William James's “certain lost soul,” of course, was clearly useful to Le Guin as a starting point. There are several similarities. In “The Moral Philosopher and the Moral Life,” James writes (and Le Guin quotes):
Or if the hypothesis were offered us of a world in which Messrs. Fourier's and Bellamy's and Morris's utopias should all be outdone, and millions kept permanently happy on the one simple condition that a certain lost soul on the far-off edge of things should lead a life of lonely torture, what except a specifical and independent sort of emotion can it be which would make us immediately feel, even though an impulse arose within us to clutch at the happiness so offered, how hideous a thing would be its enjoyment when deliberately accepted as the fruit of such a bargain?
The basic situation, for Le Guin and for James, is the promise of mass bliss in exchange for a unique torment.
In both cases, furthermore, people are held accountable for their response to the scapegoat only because they are able to formulate this response in full knowledge of the context. James says that our enjoyment of this happiness would be hideous because the bargain would be “deliberately accepted.” Similarly, every child in Omelas is given the opportunity to see the scapegoat, at least once, and to understand why it has to suffer.
In both universes, finally, the decision to dissent seems to be based on something other than rational calculation. For James, the reason lies in “a specifical and independent sort of emotion”; the narrator of Omelas can offer no rational explanation at all of the sudden, silent, solitary march of the ones who walk away.
The passage in James appealed to Le Guin immediately; she says she felt a “shock of recognition” when she first read it. Certainly she found his anti-utilitarian position congenial. Le Guin and James agree that the greatest happiness of the greatest number should not be used as a moral criterion. (We recall the exchange between Rocannon and Mogien in Le Guin's Rocannon's World: “One man's fate is not important.” “If it is not, what is?”) The philosophical background of the passage in James, however, seems at first to clash with the spirit of Le Guin's story.

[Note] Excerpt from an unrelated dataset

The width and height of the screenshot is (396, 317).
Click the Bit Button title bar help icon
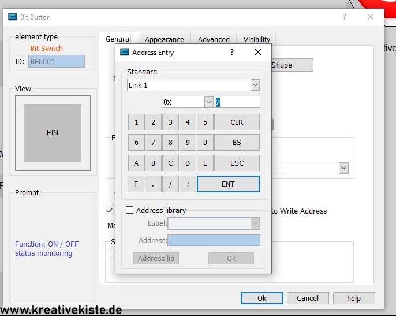coord(345,17)
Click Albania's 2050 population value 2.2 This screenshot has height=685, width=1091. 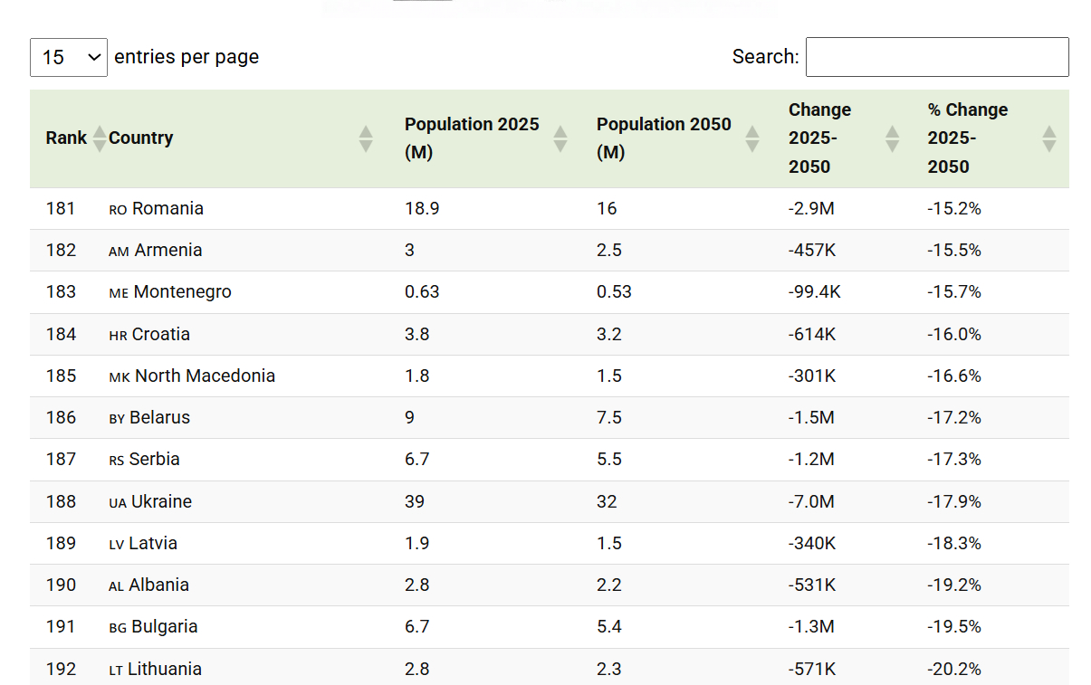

James offers his hypothetical situation as an example of a moral instinct or intuition—as distinct from a maxim, a habit, or a calculation—“an innate preference of the more ideal attitude for its own pure sake. The nobler thing tastes better, and that is all that we can say.” In Omelas, on the other hand, the nobler thing does not taste better; if it did, Omelas would be a ghost town. To reject the hideous bargain is, for James, the obvious and immediate thing to do; according to our narrator, however, to do so is “incredible.” Le Guin's story, then, seems to refute the Jamesian assumption of an innate human decency; in Omelas, the mean and the vulgar are accepted as a necessary part of existence. The narrator would not understand William James, and vice versa.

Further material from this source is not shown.